# [Exercise brief]
Copy the records below without any changes, from the first line through the line containing "article-photo is located".

[Stored data entries]
╭──
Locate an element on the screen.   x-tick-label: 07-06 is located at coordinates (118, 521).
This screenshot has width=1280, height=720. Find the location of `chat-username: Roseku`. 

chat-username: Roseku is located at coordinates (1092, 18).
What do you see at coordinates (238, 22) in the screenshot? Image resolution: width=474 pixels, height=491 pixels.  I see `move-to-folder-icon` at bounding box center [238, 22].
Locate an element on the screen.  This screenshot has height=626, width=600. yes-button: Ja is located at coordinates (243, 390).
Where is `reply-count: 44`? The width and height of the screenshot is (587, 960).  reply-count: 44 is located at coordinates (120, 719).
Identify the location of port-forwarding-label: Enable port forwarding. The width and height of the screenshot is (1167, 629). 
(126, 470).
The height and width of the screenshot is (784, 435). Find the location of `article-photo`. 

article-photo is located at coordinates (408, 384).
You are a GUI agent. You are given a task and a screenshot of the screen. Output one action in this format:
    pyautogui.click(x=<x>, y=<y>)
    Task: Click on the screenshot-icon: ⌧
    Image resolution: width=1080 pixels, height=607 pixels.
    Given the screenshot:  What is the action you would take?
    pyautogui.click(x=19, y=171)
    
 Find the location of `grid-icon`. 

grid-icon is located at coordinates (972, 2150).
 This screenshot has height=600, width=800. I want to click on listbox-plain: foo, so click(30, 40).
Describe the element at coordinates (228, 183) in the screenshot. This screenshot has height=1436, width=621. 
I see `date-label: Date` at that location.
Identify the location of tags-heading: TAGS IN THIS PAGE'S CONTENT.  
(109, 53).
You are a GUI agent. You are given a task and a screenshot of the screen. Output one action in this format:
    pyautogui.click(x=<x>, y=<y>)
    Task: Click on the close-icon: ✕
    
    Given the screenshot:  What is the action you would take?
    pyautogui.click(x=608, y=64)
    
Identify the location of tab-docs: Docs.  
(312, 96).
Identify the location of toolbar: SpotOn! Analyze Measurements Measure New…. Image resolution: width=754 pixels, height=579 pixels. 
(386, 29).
╰──
# [Solution]
Locate an element on the screen.   x-tick-label: 07-06 is located at coordinates (118, 521).
This screenshot has width=1280, height=720. Find the location of `chat-username: Roseku`. 

chat-username: Roseku is located at coordinates (1092, 18).
What do you see at coordinates (238, 22) in the screenshot? Image resolution: width=474 pixels, height=491 pixels.  I see `move-to-folder-icon` at bounding box center [238, 22].
Locate an element on the screen.  This screenshot has height=626, width=600. yes-button: Ja is located at coordinates (243, 390).
Where is `reply-count: 44`? The width and height of the screenshot is (587, 960).  reply-count: 44 is located at coordinates (120, 719).
Identify the location of port-forwarding-label: Enable port forwarding. The width and height of the screenshot is (1167, 629). 
(126, 470).
The height and width of the screenshot is (784, 435). Find the location of `article-photo`. 

article-photo is located at coordinates (408, 384).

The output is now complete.